As Proposed Rule 1.3 has no equivalent under the current Rules of Professional Conduct and differs from ABA Model Rule 1.3, which provides a “lawyer shall act with reasonable diligence and promptness in representing a client ...,” authority interpreting Proposed Rule 1.3 is needed to better analyze whether requesting multiple extensions to respond to discovery or similar conduct may constitute a rules violation. Proposed Rule 1.3 must be read in conjunction with Proposed Rule 3.2, which provides a “lawyer shall not use means that have no substantial purpose other than to delay or prolong the proceeding or to cause needless expense.”

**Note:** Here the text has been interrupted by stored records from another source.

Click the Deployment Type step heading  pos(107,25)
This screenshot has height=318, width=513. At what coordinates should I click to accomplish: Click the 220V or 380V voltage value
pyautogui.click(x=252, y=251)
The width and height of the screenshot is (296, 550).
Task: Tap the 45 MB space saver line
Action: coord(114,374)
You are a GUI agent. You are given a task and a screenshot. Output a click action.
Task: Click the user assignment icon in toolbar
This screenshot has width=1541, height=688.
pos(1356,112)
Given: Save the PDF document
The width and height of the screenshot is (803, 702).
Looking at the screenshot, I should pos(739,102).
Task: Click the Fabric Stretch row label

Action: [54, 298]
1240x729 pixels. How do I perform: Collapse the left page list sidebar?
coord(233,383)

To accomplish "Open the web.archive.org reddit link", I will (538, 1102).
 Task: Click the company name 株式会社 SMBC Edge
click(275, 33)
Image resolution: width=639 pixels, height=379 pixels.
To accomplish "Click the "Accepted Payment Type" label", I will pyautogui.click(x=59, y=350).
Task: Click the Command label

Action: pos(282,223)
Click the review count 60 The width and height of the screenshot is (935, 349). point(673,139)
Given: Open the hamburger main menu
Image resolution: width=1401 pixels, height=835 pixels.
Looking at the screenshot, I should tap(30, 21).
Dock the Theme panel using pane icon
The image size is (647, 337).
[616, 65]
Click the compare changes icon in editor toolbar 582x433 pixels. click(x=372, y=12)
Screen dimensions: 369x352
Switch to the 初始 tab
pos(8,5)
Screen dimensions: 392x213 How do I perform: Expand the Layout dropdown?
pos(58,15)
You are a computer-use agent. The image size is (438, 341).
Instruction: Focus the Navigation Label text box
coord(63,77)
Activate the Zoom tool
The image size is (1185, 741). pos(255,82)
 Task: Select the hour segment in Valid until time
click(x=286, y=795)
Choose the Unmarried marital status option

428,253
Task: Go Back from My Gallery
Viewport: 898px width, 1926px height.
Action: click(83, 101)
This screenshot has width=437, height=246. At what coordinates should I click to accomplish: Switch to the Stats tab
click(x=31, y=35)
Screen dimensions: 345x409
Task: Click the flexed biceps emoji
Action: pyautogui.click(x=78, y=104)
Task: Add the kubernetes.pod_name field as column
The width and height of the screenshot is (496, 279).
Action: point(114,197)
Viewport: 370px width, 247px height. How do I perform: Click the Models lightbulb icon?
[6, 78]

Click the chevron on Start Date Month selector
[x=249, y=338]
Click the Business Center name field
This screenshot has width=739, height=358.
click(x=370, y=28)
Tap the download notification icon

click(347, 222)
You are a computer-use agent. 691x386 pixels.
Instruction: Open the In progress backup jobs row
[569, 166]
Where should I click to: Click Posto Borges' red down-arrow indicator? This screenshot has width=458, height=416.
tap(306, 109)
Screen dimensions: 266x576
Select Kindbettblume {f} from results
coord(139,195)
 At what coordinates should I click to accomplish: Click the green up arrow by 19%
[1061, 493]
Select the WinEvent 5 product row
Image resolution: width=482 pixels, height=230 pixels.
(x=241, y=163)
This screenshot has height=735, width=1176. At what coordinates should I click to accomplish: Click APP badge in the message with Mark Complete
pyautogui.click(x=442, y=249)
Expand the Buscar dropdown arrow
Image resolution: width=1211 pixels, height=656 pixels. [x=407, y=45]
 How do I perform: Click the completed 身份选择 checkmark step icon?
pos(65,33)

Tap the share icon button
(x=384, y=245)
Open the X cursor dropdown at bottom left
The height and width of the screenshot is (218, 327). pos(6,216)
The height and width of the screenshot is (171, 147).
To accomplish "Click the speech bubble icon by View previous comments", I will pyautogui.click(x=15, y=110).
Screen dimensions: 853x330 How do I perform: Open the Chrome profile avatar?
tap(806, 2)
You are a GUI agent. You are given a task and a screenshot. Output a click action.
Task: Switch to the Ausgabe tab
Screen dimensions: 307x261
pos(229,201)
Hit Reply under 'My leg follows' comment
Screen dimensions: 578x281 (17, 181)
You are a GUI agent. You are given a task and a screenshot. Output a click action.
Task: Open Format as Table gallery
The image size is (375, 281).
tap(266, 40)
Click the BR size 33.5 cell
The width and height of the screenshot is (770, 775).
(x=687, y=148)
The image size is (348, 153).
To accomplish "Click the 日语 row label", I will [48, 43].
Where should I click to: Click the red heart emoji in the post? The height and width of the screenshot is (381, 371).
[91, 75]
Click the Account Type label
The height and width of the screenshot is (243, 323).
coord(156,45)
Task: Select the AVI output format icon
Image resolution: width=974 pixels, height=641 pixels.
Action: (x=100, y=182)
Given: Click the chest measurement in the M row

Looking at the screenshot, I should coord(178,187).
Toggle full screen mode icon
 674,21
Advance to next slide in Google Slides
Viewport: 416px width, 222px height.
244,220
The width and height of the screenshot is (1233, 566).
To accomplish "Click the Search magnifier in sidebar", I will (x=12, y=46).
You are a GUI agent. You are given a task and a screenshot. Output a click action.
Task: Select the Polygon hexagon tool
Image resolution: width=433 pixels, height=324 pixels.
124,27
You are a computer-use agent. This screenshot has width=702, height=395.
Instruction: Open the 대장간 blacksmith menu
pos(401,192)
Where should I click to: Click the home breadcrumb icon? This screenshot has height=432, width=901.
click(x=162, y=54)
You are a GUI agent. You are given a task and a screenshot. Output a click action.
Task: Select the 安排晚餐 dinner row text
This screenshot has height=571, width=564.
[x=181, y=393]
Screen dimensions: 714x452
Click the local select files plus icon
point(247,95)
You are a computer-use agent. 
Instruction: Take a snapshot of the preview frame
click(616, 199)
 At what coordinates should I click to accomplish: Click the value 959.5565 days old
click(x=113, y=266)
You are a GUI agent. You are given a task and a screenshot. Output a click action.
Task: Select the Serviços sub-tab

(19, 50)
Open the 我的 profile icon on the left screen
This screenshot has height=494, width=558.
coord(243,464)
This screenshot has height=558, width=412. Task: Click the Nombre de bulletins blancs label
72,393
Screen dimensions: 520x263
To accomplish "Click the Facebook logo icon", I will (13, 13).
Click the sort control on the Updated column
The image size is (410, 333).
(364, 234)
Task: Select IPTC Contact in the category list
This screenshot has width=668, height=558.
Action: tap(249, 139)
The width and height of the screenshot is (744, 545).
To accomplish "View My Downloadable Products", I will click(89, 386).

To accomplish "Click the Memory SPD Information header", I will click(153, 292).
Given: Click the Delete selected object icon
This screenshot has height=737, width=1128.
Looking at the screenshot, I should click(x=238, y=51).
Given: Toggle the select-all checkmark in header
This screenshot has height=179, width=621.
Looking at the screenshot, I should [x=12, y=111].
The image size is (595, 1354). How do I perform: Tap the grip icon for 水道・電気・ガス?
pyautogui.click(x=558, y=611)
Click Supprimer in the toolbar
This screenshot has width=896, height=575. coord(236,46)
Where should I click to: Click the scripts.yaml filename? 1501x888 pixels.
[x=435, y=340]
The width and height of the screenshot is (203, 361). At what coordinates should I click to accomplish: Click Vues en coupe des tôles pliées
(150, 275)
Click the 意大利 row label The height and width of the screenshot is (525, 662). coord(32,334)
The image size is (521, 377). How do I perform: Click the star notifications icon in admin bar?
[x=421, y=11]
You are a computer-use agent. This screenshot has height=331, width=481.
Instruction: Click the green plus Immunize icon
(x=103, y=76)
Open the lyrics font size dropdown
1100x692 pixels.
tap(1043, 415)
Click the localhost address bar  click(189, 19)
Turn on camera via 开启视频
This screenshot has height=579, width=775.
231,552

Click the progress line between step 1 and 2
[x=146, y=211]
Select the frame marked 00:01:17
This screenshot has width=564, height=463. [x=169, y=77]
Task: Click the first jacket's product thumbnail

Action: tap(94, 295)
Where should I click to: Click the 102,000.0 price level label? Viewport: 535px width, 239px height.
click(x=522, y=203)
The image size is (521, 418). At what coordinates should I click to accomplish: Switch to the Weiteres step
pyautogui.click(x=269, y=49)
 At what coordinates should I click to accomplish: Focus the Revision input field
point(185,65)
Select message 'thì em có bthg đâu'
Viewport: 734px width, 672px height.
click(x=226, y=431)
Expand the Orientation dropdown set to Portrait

If adopted in whole or in part, the rules proposed by the second Rules Revision Commission will substantially alter the duties owed by California lawyers, who will need to understand these changes. Resources interpreting the new or modified rules are already available, including programs being offered by the San Diego County Bar Association’s Legal Ethics Committee, which has presented two in a continuing series of CLE programs in conjunction with the Civil Litigation Section. Look for details regarding the next program in the series, which will be offered in early 2017.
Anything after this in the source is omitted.